** WHAT YOU SHOULD DO **
Everything from the line containing "This screenshot has width=451, height=410." to the close of the listing below should be retyped exactly, and nothing before it.

** SOURCE MATERIAL **
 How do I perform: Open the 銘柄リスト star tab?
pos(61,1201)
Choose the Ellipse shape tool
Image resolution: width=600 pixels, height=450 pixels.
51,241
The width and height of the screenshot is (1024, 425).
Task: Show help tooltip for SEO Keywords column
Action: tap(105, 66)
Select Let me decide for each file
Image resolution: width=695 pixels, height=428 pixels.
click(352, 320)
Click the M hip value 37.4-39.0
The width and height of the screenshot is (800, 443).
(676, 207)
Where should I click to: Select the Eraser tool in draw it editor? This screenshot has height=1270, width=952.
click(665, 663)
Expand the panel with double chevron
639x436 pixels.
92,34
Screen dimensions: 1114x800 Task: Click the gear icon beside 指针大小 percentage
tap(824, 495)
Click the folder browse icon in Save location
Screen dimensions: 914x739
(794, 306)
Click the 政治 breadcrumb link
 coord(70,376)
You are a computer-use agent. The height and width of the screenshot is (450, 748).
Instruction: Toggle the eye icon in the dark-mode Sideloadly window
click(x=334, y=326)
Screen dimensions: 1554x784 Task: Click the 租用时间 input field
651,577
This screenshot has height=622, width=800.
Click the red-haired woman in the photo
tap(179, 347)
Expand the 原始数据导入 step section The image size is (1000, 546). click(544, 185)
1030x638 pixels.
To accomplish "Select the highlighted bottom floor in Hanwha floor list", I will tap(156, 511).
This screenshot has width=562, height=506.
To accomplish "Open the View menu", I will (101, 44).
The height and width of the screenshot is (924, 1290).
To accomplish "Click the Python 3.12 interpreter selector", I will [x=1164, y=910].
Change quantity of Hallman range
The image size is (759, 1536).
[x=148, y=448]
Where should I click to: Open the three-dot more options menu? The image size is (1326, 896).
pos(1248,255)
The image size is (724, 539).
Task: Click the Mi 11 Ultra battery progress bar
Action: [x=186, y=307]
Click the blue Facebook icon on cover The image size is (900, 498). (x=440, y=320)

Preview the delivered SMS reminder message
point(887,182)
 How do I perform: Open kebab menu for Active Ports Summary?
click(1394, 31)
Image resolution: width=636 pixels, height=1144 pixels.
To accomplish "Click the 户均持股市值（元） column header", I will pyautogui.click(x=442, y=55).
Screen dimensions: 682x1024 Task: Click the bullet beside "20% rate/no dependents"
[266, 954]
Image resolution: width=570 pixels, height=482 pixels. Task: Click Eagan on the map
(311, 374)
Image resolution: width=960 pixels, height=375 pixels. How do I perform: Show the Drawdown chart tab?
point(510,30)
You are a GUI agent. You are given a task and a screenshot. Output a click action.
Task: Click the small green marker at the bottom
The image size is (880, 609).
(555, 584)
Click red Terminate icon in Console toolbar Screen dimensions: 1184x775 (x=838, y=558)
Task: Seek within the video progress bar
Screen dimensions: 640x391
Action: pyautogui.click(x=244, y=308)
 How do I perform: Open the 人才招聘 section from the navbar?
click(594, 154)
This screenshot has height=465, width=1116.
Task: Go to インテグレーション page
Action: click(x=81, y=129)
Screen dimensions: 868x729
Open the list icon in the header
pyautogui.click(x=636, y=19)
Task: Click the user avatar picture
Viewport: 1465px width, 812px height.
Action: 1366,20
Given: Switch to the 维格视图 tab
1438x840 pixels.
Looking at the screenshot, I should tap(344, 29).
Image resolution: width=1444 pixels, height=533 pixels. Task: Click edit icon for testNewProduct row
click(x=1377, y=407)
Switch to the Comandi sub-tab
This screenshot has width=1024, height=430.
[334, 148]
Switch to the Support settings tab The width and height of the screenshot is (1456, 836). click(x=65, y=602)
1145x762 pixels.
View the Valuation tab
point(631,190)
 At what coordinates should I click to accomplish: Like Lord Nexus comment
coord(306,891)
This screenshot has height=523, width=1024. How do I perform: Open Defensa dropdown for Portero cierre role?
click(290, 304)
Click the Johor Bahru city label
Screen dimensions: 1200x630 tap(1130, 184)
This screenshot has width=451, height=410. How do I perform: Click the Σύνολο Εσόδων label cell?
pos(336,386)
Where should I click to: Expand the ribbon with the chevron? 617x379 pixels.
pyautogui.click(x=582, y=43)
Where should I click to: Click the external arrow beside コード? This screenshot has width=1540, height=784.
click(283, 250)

** ANSWER FOR THE TASK **
This screenshot has width=451, height=410. How do I perform: Click the Σύνολο Εσόδων label cell?
pos(336,386)
Where should I click to: Expand the ribbon with the chevron? 617x379 pixels.
pyautogui.click(x=582, y=43)
Where should I click to: Click the external arrow beside コード? This screenshot has width=1540, height=784.
click(283, 250)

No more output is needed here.